The terrible housing recommendations in Wellington
Joel MacManus at The Spinoff writes:
To start, the panel considered two very tricky questions: would making it easier to build more houses lead to more houses being built? And would an increase in housing supply help improve housing affordability?
It might seem like a simple question for anyone who learned about supply and demand in NCEA level one economics, or even a toddler who has grasped the basic concepts of cause and effect. Not so much for the Independent Hearings Panel: “We agree that enabling intensification does not, of itself, improve or even address affordability.”
Astonishing – they think supply doesn’t impact price.
One of the biggest battlefields in the War for Wellington is around the Johnsonville rail line, a 10km route between Wellington city centre and the northern suburbs of Johnsonville, Ngaio and Khandallah.
The areas around train stations are some of the best places to build apartments, because people don’t need cars in order to get to work in the city; they can just walk down to their stop. That’s why the NPS-UD required councils to upzone to six storeys within walking distance of any “mass rapid transit station”.

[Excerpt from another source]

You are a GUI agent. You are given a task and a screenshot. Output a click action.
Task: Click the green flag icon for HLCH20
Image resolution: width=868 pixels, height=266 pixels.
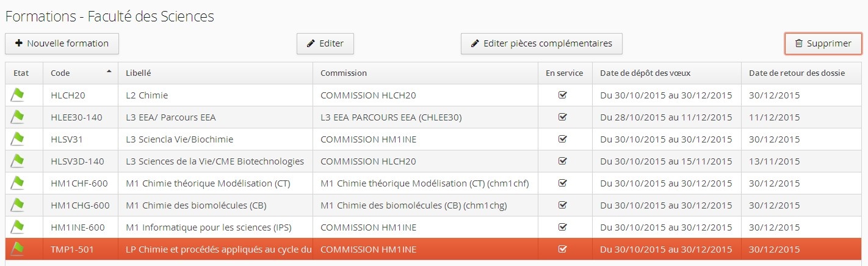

In fact, the Ministry for the Environment’s own guide, written to help councils implement NPS-UD, explicitly states: “Examples of existing rapid transit stops include train stations on the commuter rail services in Wellington.”

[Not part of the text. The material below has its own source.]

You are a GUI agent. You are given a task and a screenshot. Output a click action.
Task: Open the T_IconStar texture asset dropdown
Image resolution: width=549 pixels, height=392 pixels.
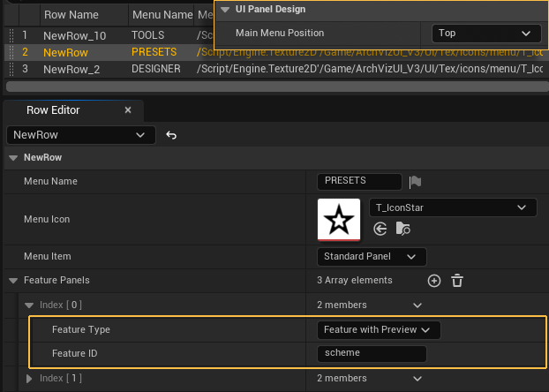[x=452, y=207]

But don’t worry: the independent hearings panel managed to wriggle its way out. The panel “put little weight on the MfE guidance document”. In a piece of Suits-level legal analysis, it discovered: “It does not say all rail stops qualify.” There’s also no rule saying a dog can’t play basketball.

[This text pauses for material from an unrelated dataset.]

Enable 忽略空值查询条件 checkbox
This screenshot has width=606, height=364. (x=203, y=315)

The law is clearly designed to include area around train stations, which is sensible.
One of the most important decisions of the entire District Plan is the central city walking catchment. Anywhere close enough to town for people to walk to work should be zoned to allow six-storey apartments. But “walkable” is a very subjective term, and once again the panel was determined to allow as little new housing as possible.
Kāinga Ora argued it should be a 20-minute walk. The Ministry of Housing and Urban Development wanted a minimum of 15 minutes, ideally more. Waka Kotahi pushed for the walking catchment to be a minimum 1.5km from the edge of the centre city zone.
During the hearings, Waka Kotahi provided census data showing that vast numbers of Wellingtonians walk to work, even from suburbs as far as Newtown (which is not that far). The panel rejected that census data with a truly spellbinding feat of argumentative trickery: the census had only asked how people get to work. It didn’t ask how they got home.
“We can readily believe that people might walk a reasonable distance to work, because that is generally downhill. That did not tell us, however, how they get home (back up the hill from which they have come). We do not consider that an area can be considered within a walkable catchment if people have to rely on other modes of transport to travel in one direction.”
The Panel looks ridiculous as it tries to argue the sky is not blue because sometimes it is cloudy.